Serwis zbierający recenzje głównie anglojęzycznych dziennikarzy ma już w przypadku "Top Gun: Maverick" 78 tekstów i aż 96 proc. z nich pozytywnie ocenia najnowszy film Toma Cruise'a. Warto zauważyć, że pierwsza część z 1986 roku, choć ma mnóstwo fanów wiernych do dzisiaj i oni dali filmowi 83 proc. pozytywnych recenzji, krytykom filmowym podobała się mniej. "Top Gun" w Rotten Tomatoes ma zaledwie 57 proc. od dziennikarzy.
Wróćmy jednak do "Top Gun: Maverick". Po ponad 30 latach Tom Cruise wraca do jednej ze swoich kultowych ról w - wygląda na to - spektakularny sposób. Nawet nastawieni sceptycznie recenzenci dali się ponieść widowisku. Charlotte O'Sullivan z "London Evening Standard" pisze:
Założyłam ręce i przygotowałam się na najgorsze. Dwie godziny później zapisywałam słowa takie jak 'Whoa!', 'Ekscytujące!' i 'Trafione w sedno!'.

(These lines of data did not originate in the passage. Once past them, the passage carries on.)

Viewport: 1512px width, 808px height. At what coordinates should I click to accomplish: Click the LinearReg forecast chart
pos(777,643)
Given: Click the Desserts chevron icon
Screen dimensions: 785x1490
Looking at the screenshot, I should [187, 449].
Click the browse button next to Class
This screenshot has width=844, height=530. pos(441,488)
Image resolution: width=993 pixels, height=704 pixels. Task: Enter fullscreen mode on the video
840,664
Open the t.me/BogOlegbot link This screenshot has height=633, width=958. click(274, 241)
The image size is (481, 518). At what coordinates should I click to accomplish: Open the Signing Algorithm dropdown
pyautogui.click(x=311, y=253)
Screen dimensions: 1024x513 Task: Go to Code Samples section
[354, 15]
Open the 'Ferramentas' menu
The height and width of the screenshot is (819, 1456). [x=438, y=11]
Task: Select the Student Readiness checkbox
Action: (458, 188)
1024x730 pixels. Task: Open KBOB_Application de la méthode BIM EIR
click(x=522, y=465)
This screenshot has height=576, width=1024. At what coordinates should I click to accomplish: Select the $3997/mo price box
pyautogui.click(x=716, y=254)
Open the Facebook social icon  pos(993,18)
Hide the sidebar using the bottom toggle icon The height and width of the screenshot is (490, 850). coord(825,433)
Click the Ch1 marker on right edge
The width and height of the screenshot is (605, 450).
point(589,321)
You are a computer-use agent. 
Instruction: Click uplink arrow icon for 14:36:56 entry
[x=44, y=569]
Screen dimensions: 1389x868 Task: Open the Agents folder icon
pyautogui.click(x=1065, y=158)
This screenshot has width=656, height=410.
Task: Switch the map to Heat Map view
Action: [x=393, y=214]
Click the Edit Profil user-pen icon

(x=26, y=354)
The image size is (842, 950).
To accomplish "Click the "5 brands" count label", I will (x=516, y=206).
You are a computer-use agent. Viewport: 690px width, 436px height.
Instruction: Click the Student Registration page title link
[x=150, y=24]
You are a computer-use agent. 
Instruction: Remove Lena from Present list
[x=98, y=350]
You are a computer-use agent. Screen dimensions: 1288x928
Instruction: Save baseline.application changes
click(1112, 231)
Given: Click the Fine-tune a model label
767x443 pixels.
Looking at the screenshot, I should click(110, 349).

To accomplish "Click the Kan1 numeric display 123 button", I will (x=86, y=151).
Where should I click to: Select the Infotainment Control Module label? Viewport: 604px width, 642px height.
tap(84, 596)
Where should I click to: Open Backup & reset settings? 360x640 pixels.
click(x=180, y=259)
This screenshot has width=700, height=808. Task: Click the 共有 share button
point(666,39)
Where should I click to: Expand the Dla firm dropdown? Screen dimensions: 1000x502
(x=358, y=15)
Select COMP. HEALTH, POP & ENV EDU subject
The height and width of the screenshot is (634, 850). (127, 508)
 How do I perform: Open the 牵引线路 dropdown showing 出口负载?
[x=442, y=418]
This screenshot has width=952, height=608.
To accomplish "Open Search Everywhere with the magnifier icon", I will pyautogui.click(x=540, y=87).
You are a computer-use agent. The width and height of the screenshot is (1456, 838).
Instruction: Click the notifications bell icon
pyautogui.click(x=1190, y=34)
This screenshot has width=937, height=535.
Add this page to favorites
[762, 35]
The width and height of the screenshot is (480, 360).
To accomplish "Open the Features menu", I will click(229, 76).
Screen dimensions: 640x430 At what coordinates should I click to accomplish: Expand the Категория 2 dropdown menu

Więcej o filmach poczytasz na stronie głównej Gazeta.pl
Johnny Oleksinski z "New York Post" twierdzi, że "Top Gun: Maverick" ma wszystko, co powinien mieć letni hit, chwalone są efekty specjalne, ale także fantastyczne sekwencje lotniczych pojedynków. W kilku recenzja pojawia się określenie "dad movie" i dziennikarze podkreślają, że mężczyźni koło pięćdziesiątki będą zachwyceni klimatem, który pamiętają z młodości. M.in. Kevin Maher z "Timesa" radzi: Zobacz ten film na możliwie największym ekranie. A potem idź na niego kolejny raz.
Alonso Duralde z The Wrap pisze, że to "fantazja ojców pokolenia X, w której 50-latek może przechytrzyć i prześcignąć najlepszych i najzdolniejszych młodszego pokolenia". Jorge Loser z "Espinof" twierdzi natomiast, że ludzie, którzy mówią, że sequele nigdy nie dorównują pierwszym częściom, powinni zaznaczać, że nie dotyczy to filmów z Tomem Cruise'em. I chociaż David Rooney z "Hollywood Reporter" zauważa, że druga część podąża za oryginalnym rytmem do stopnia, który jest niemal komiczny, to jednak "jakkolwiek jest to schematyczne, nie można zaprzeczyć, że dostarcza zarówno nostalgii, jak i odkrywania na nowo".
Żeby jednak nie było tak słodko - są też tacy, którzy nie oceniają produkcji tak dobrze. Choćby Carla Hay z "Culture Mix", która zwraca uwagę:
To przestarzała wersja "Top Gun" z 1986 roku, ale z bardziej nieprawdopodobnym scenariuszem i bez kobiet na stanowiskach dowódczych w wojsku... "Top Gun: Maverick", podobnie jak jego główny bohater, tkwi w rutynie rozpamiętywania chwalebnej przeszłości.
To zresztą nie jest jedyny "problem z kobietami", o którym mówi się w kontekście filmu. Negatywne recenzje są jednak trzy. To naprawdę bardzo dobry wynik.